Insurance giant State Farm has been consolidating its operations and moving chunks of employees to Dallas after rounds of layoffs last year. Boston-based insurer Liberty Mutual has also moved a sizable portion of its workforce to the $3 billion Legacy West corporate campus in Plano, joining the likes of FedEx, Boeing and J.P. Morgan Chase.
“We started a search for the best places to put a new location. We started, believe it or not, with 900 cities; we ended up in Plano, Texas,” Liberty Mutual CEO David Long said in November 2017.

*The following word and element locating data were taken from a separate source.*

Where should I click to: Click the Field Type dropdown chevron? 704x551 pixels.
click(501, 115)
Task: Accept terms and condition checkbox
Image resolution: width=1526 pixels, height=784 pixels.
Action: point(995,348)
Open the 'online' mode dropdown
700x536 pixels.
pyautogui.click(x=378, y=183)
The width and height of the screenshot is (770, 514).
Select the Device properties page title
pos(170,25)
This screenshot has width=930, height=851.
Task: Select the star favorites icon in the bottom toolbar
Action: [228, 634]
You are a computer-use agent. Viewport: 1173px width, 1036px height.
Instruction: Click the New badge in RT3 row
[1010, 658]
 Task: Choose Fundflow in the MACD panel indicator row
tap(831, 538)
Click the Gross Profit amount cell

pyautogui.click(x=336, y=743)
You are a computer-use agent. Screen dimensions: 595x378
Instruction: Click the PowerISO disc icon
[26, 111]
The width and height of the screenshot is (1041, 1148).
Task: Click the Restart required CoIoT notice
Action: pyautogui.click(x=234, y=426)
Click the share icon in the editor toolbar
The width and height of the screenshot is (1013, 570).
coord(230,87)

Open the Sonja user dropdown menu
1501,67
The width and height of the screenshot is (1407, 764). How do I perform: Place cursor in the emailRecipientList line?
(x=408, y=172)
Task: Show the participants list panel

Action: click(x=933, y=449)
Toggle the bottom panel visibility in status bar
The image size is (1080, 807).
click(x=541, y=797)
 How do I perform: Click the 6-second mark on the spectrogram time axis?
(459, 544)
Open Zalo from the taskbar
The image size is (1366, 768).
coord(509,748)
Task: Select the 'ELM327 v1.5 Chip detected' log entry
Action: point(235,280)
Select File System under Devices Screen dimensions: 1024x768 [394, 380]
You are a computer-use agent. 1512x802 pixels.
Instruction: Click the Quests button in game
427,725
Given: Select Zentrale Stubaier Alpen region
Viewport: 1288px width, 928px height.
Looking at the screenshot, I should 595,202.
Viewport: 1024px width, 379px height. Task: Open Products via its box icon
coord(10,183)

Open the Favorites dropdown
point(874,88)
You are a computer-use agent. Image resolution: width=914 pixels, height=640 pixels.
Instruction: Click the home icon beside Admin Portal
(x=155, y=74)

What’s more, a private company by the name of Texas Central Partners recently locked in a $300 million loan from Japan Bank for International Cooperation to begin construction next year on a roughly $12 billion high-speed bullet train that will connect DFW and Houston; it’s slated to finish in 2024. The rail, using Central Japan Railway Company’s N700-I Bullet high-speed rail system design, is the first of its kind in the U.S. It will serve millions of potential riders as well as the tens of thousands of “super commuters” who travel between Dallas and Houston at least once a week.
Texas Central Partners expects the rail to create 10,000 jobs for each year of construction, 1,500 permanent jobs once it’s complete and it expects the direct economic impact of the train to exceed $36 billion over the next 25 years, as per information provided by Texas Central.
In Dallas, Headington’s expansion push is far from over. In March, it announced the acquisition of the Davis Building, a 20-story residential building at 1309 Main Street, where it’s planned a $45 million renovation. It’s the firm’s first residential project Downtown—to be renamed Drakestone—and it’s set to open in the spring 2019.
The firm is also exploring development opportunities just a couple blocks north of Downtown at the intersection of Ross Avenue and Field Street, where it has scooped up 10 acres of development space since 2011. In a nod to Tim Headington’s history in film production, Tregoning said the firm is considering adding a film center, with a museum as well as offices for the local film society, that would host festivals and screenings and production work.
Right now, “Ross and Field,” as Tregoning refers to it, is mostly surface parking lots; but the sky’s the limit. Allegedly, everything’s bigger in Texas.